HWS News
29 January 2026 • Alums • STEM Designing the Fish Center for the Sciences
An interdisciplinary approach to an interdisciplinary space.
Whether it’s an eyewash station, a storage cabinet for volatile substances, or a colony of frogs, the design considerations for the 15 teaching and research laboratories in the new Fish Center for the Sciences are innumerable. With 95 percent of the design specifications now complete, the four-story integrated science center has involved more than 200 meetings with key faculty from biology, chemistry, geoscience, physics, math/computer science, environmental studies and psychological science.

Nineteen months ago, they formed the Science Faculty Working Group to develop a design that allows departments to share labs, storage spaces and instrument rooms in the new building and in renovations to adjacent facilities. Faculty members met regularly with Boston-based Suffolk Construction, a design-build firm, to determine the feasibility of their plans.
The logistical considerations in combining multiple departments are extremely complex, especially in the sciences, which are traditionally separated in departmental silos.
But those disciplinary divisions can stifle discovery. Collaboration across disciplines is the philosophy behind the Fish Center’s design. To determine how that interdisciplinary approach looks and works in practice, departments had to learn about each other: their instruments, their teaching and research practices and the federal and state regulations to which they are subject, on top of countless other considerations.
“Our faculty set the tone for this work,” says Provost and Dean of Faculty Sarah Kirk, who is also a professor of chemistry. “They approached the design of the Fish Center with an eagerness to think in new ways and with a collaborative spirit that elevated the entire process.”
Psychological science, math, physics and computer science have been relocated in Gulick where they will remain permanently, Kirk says. Altogether, between 40 and 45 other science professors will be impacted as their classes, research labs, and/or offices are relocated. Approximately 25 of those professors will move to the Fish Center upon its completion in fall 2027.
Fish Center Renderings













The design process was anything but linear, says Associate Provost for Faculty Affairs and Development and Professor of Geoscience Nick Metz, who led the faculty working group.
“Everyone in the group has excellent ideas,” Metz says. “Trying to package them in a way that’s realistic and suits all departments was not simple.” Members had to repeatedly return to their departmental cohorts to share ideas, gather feedback and reformulate.

For Metz, who specializes in meteorology, the design process revealed the complexity of requirements other departments must consider in the design. By contrast, Metz says, “My lab is my computer.

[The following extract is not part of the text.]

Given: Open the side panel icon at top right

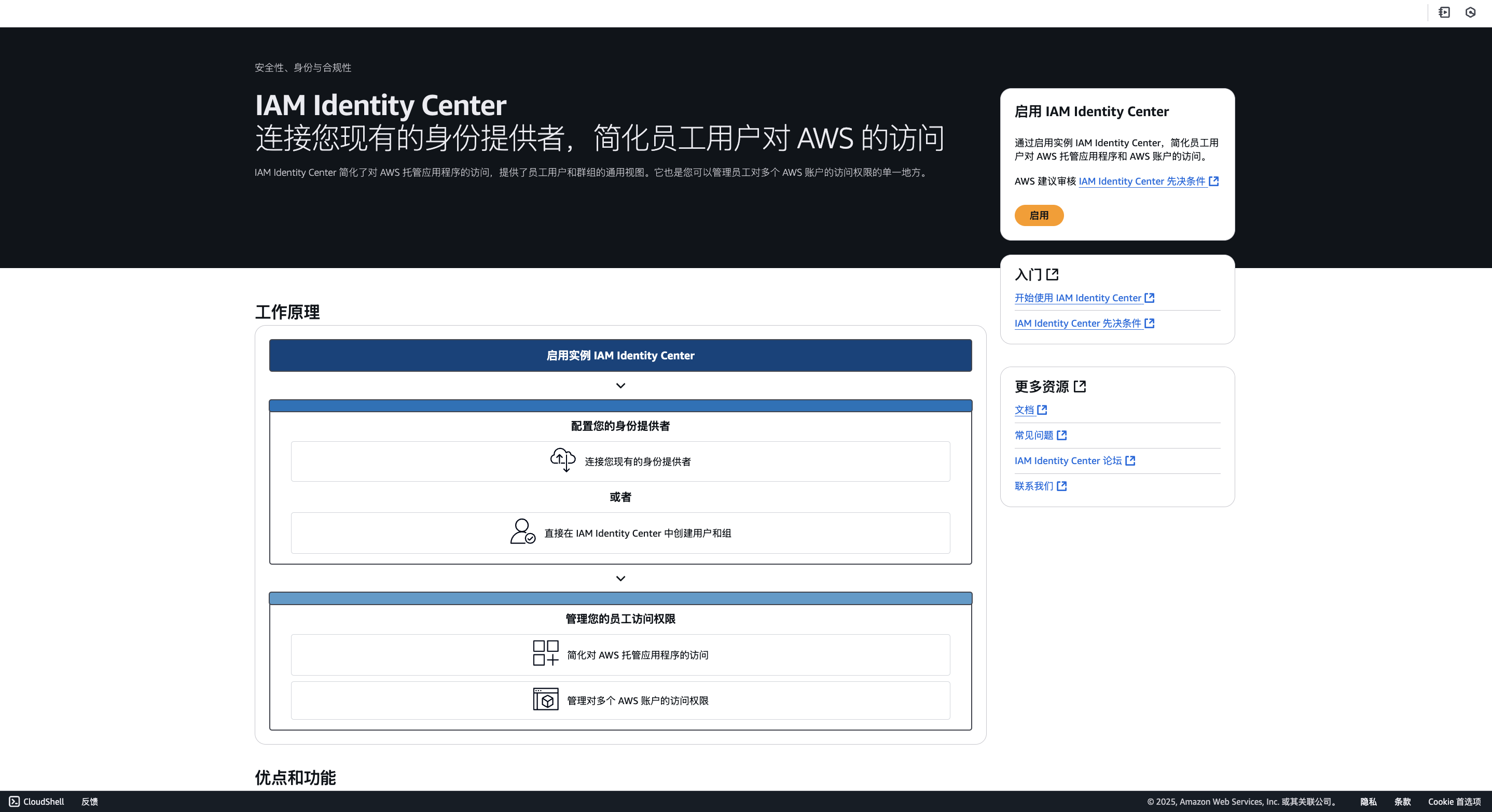Looking at the screenshot, I should [1444, 12].
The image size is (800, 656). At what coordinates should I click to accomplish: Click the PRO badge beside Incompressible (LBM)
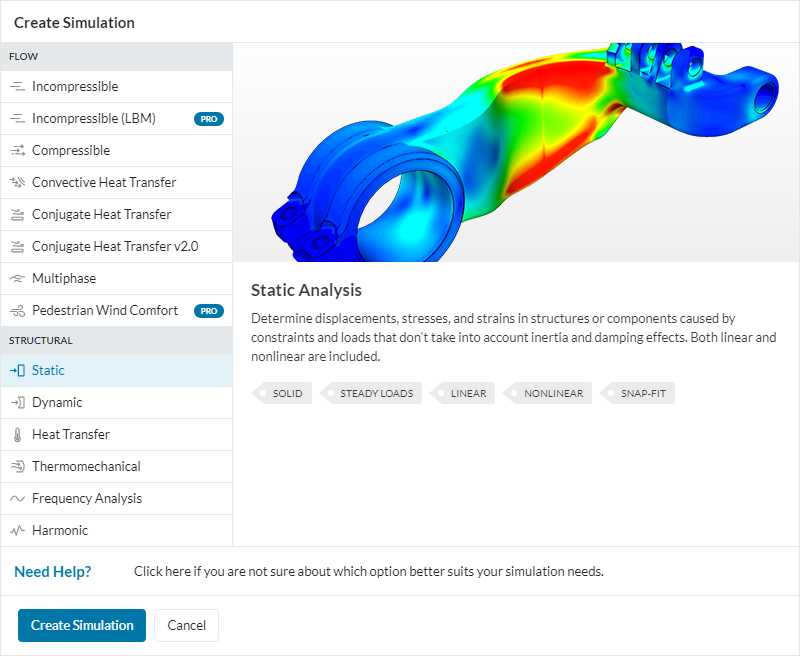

Discovering the rigor with which chemists need to control various chemicals in their laboratories, down to where they store them, was an eye-opener for me.”

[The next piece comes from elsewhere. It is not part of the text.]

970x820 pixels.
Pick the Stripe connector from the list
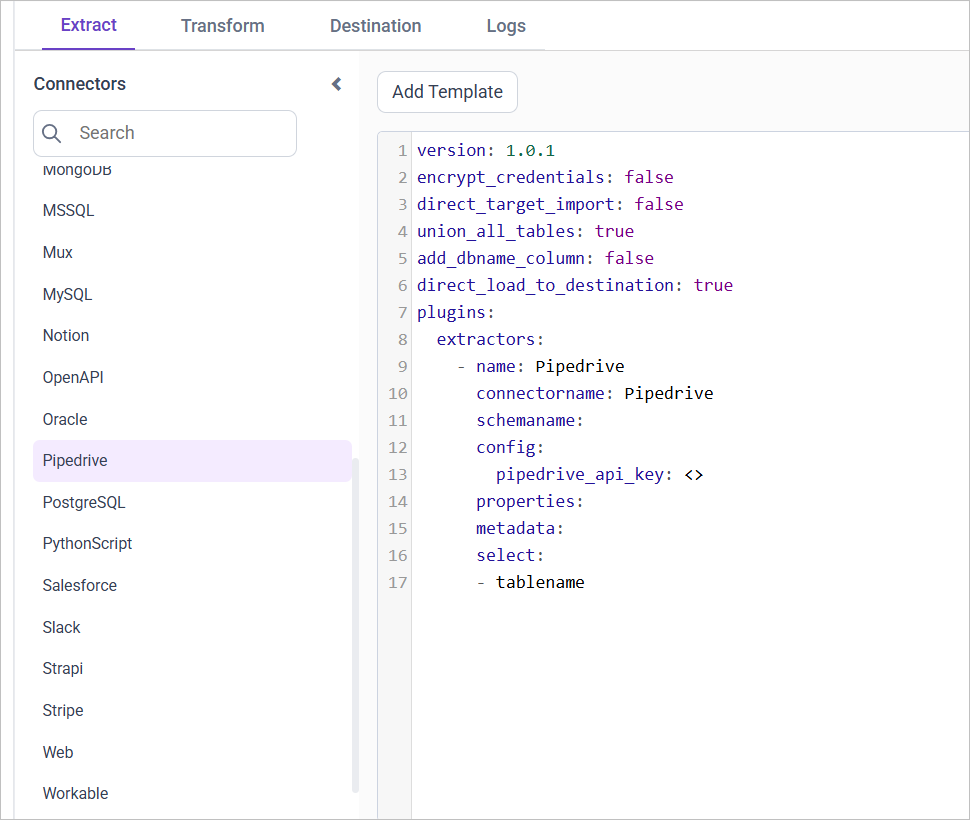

For Professor of Chemistry Erin Pelkey, one of the big takeaways was understanding how Geoscience faculty use their labs as places to lecture. “Early on, there was a plan for Geoscience and Chemistry to share a lab space, and we realized that really did not make sense given the different uses and needs of the departments,” he says.
The department differences were surprising even to Associate Professor of Biology Shannon Straub, who as Biology Department chair and Biochemistry Department co-chair is used to straddling disciplines. “I never considered the weight and size of the rocks Geoscience uses or the logistics involved in transporting and storing them,” she says.

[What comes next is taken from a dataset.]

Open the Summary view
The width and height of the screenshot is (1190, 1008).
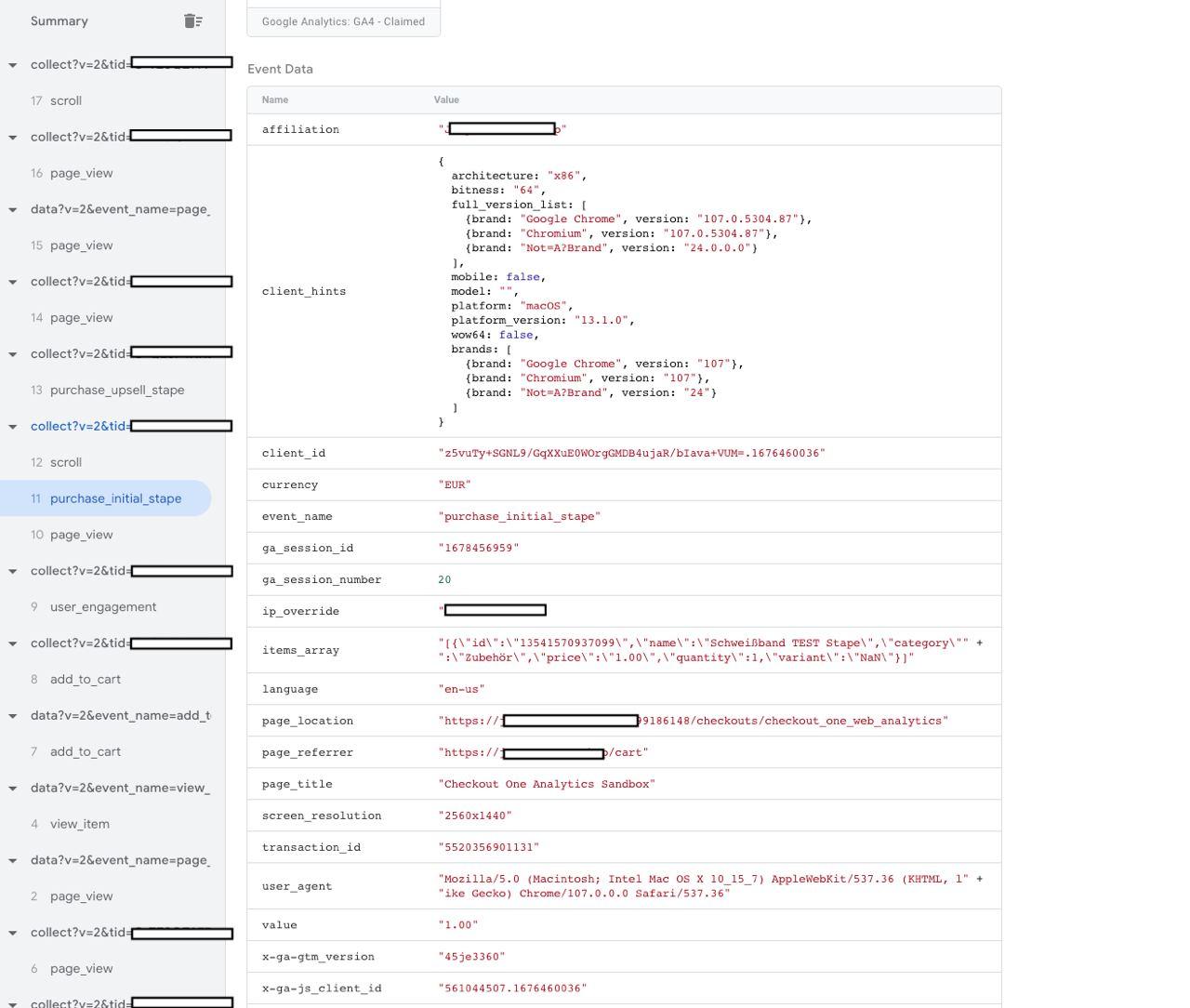(x=60, y=20)
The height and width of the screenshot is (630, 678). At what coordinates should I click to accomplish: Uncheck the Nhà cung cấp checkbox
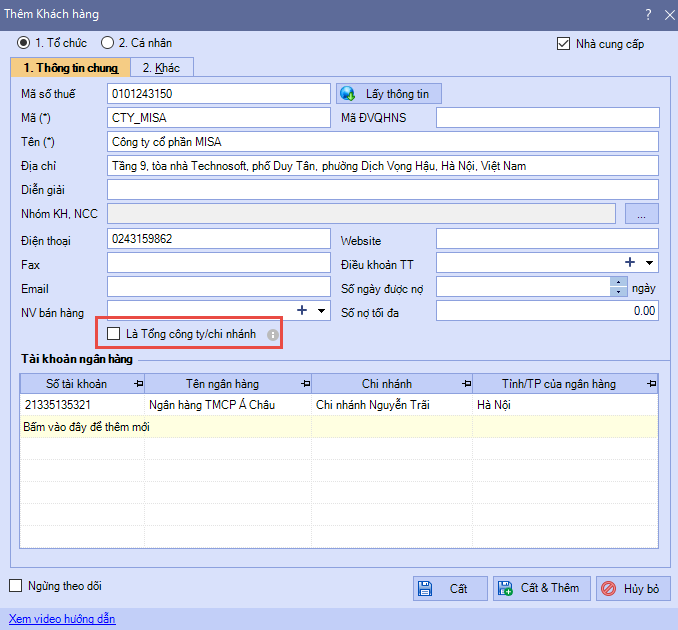click(563, 44)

“I think these new spaces are going to be exciting because a lot of interesting things in science happen in what I call disciplinary cracks, the gaps between fields where knowledge doesn’t fit neatly into a single discipline." Associate Provost for Faculty Affairs and Development and Professor of Geoscience Nick Metz
Straub adds that deciding where and how to move and house the Biology Department’s live organisms has been challenging, too. In October, more than 160 plants were moved to Cornell AgriTech, where they will spend the next two and a half years. More recently, Professor of Biology Kristy Kenyon moved out of her office in Rosenberg Hall so 60 live frogs could move in. Her office was converted into a temporary vivarium, complete with new sink, timed lighting, temperature and humidity controls.
Twenty live Coturnix quail and three extinct passenger pigeons, in addition to more than 200 other mounted birds, also required special care.
Even though it hasn’t always been a straight line, Metz says, there has been incredible progress.
“I think these new spaces are going to be exciting because a lot of interesting things in science happen in what I call disciplinary cracks,” Metz says. These are the gaps between fields — areas of neglected knowledge where questions fall through because they don’t fit neatly into a single discipline.
Interdisciplinary research thrives in these areas, Kirk adds. “Research,” she says, “relies on sharing knowledge and combining information, tools and perspectives to develop solutions beyond the scope of any single area. These benefits extend to faculty and to students by fostering critical thinking, creative problem solving and the ability to synthesize and communicate ideas across disciplines.”
Top: An exterior rendering of the new Fish Center for the Sciences. On the south side of the Quad, the Fish Center for the Sciences will be built adjacent to Rosenberg Hall and approximately 25 feet north from where Eaton Hall currently stands. Demolition on Eaton is scheduled for mid-February, making way for Fish Center construction to start in March.